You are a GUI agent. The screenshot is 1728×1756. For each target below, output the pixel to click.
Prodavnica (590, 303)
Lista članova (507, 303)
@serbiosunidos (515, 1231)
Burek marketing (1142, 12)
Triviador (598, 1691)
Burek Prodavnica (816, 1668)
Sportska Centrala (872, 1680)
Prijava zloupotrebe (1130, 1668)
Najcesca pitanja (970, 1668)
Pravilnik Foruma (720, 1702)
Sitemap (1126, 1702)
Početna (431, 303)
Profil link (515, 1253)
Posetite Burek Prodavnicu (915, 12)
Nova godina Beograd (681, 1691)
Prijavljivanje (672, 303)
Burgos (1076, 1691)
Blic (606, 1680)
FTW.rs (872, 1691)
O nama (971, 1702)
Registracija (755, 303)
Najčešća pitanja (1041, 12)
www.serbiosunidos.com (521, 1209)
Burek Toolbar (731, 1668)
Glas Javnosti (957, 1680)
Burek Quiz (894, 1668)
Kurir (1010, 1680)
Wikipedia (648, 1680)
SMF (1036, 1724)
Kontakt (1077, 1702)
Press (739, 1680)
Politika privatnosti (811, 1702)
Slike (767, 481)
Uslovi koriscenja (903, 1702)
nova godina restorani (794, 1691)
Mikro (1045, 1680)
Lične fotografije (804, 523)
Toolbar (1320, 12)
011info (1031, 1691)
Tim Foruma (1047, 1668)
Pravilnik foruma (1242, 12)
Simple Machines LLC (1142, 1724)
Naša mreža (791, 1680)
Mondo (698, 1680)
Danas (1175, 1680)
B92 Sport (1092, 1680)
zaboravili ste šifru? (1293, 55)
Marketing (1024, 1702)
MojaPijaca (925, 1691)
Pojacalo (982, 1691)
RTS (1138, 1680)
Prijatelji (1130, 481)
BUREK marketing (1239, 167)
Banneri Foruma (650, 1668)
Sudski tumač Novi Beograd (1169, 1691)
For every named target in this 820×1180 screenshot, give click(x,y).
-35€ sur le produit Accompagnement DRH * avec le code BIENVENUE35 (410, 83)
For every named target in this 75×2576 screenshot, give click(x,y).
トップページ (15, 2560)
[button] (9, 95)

+ + +

- Exercise goal
Reproduce the lines above, beginning at the line with "Triviador (598, 1691)" and stopping after the line with "Pravilnik foruma (1242, 12)", exactly as they are.

- Exercise output
Triviador (598, 1691)
Burek Prodavnica (816, 1668)
Sportska Centrala (872, 1680)
Prijava zloupotrebe (1130, 1668)
Najcesca pitanja (970, 1668)
Pravilnik Foruma (720, 1702)
Sitemap (1126, 1702)
Početna (431, 303)
Profil link (515, 1253)
Posetite Burek Prodavnicu (915, 12)
Nova godina Beograd (681, 1691)
Prijavljivanje (672, 303)
Burgos (1076, 1691)
Blic (606, 1680)
FTW.rs (872, 1691)
O nama (971, 1702)
Registracija (755, 303)
Najčešća pitanja (1041, 12)
www.serbiosunidos.com (521, 1209)
Burek Toolbar (731, 1668)
Glas Javnosti (957, 1680)
Burek Quiz (894, 1668)
Kurir (1010, 1680)
Wikipedia (648, 1680)
SMF (1036, 1724)
Kontakt (1077, 1702)
Press (739, 1680)
Politika privatnosti (811, 1702)
Slike (767, 481)
Uslovi koriscenja (903, 1702)
nova godina restorani (794, 1691)
Mikro (1045, 1680)
Lične fotografije (804, 523)
Toolbar (1320, 12)
011info (1031, 1691)
Tim Foruma (1047, 1668)
Pravilnik foruma (1242, 12)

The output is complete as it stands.